The man was truly an artist.

Roy obeyed the command as well as he was able, but more than once he could not help but look away, especially as Jukaat began removing entire fingers, delicately tearing bones and flesh apart and setting the pieces in a neat pile in front of Roy. Whenever Jukaat noticed that the Colonel was not watching, he would either command him to look or describe everything that he was doing in detail, speaking loudly so as to be heard over the Colonel's screams, which quickly became constant and hysterical.

"Now I'm peeling back the skin from your knuckle. The red on white is really very breathtaking. I can see your veins pumping, your muscles twitching impulsively every time I make a cut. It's almost beautiful, fire-demon . . . taking you apart."

Roy didn't know which was worse: the actual, searing, intolerable gore or the way that Jukaat described it to him. Even more terrible was that while Jukaat tried very valiantly to seem as if the mutilation didn't bother him—even tried to sound as if he enjoyed it from an artistic view—Roy could clearly hear the horror and nausea in the man's voice.

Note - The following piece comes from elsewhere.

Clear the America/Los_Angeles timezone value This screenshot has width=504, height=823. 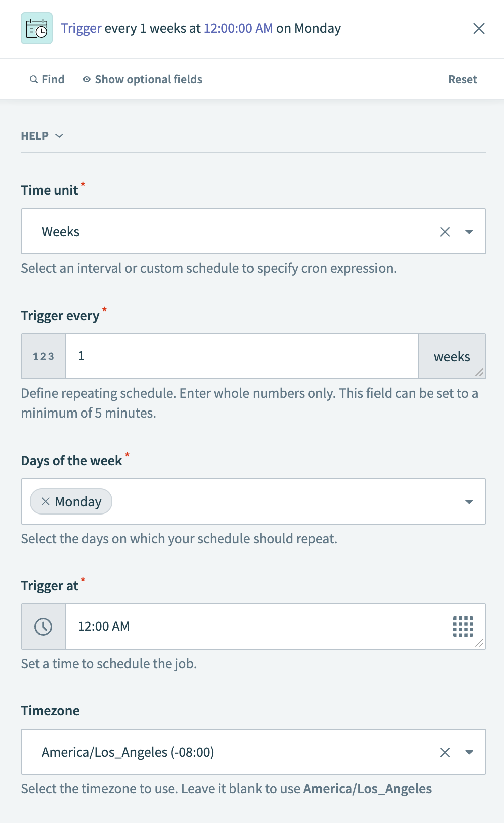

Even through his own screaming and retching he could hear Jukaat's voice tremble and could see his ravaged hands shake as they sliced and tore at the broken Colonel. It was as if Roy had found yet another way to torture and scar Ishbalans. He couldn't even repent for his sins without doing them harm.

Jukaat was finishing up on Roy's left hand, leaning his weight on the blade to splinter through the bones of his wrist. Roy turned his head and gagged from the intensity of the pain that shot up his arm, making the corners of his vision go dark. He couldn't do this. He couldn't. He was weeping openly, unable to hold it back and not really caring. As Jukaat broke his wrist and tore away the remaining flesh he fell into a swoon and his body went limp. His head slammed onto the table, inches away from the mangled heap of his bone and flesh. He could feel the cooling blood on his forehead, the liquid quickly coagulating into a sticky, gelatine-like puddle.

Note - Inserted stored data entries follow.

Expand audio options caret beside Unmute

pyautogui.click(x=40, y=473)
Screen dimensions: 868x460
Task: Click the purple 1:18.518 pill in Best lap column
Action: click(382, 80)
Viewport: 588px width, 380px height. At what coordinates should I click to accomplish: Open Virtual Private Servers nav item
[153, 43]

"Delgat." Jukaat said over his shoulder, to a man standing outside the partially curtained door. Another man entered—presumably Delgat—but the Colonel didn't raise his head to look at him. Jukaat moved aside and the man grabbed Roy's arm, lifting it off the table none-too-gently. The next thing that registered in his mind was the smell of burning flesh, but it took him a moment to feel it. He cried out and tried to pull away from this new kind of pain, but his arm was held fast and the red-hot blade of a saber pressed tightly against the ragged hole where his hand used to be. He turned his head and dry heaved as his wound was cauterized, the all too familiar smell of scorched human slamming his over-taxed mind with images of writhing bodies and pillars of smoke.

Then for a moment he felt nothing. The darkness lurking at the corners of his vision crept forward and dragged him down into blissful unconsciousness. It was only for a moment but, oh, he wished that moment of numb nothingness would last forever. It didn't. His body's natural will to survive tore his mind from the blessed blackness and spat him back out onto the bloody table, his eyes struggling to focus on Jukaat and the hand . . . the stump . . . that the Ishbalan was bandaging tightly. The other man was gone, probably to re-heat the blade to cauterize the next amputation.

"I'm sorry . . ." Mustang rasped suddenly, his lips brushing against the sticky redness that covered the table. His voice was small and choked, barely audible. "God, I'm so sorry."

There was a pause as Jukaat tied off the bandage a little more roughly than was necessary, but the Colonel was too far-gone to care. He was barely clinging to consciousness as blood loss and bodily stress told him to just give up and die.

"Are you apologizing because you want me to stop?" Jukaat asked, a sharp edge of cruel mockery tainting his words.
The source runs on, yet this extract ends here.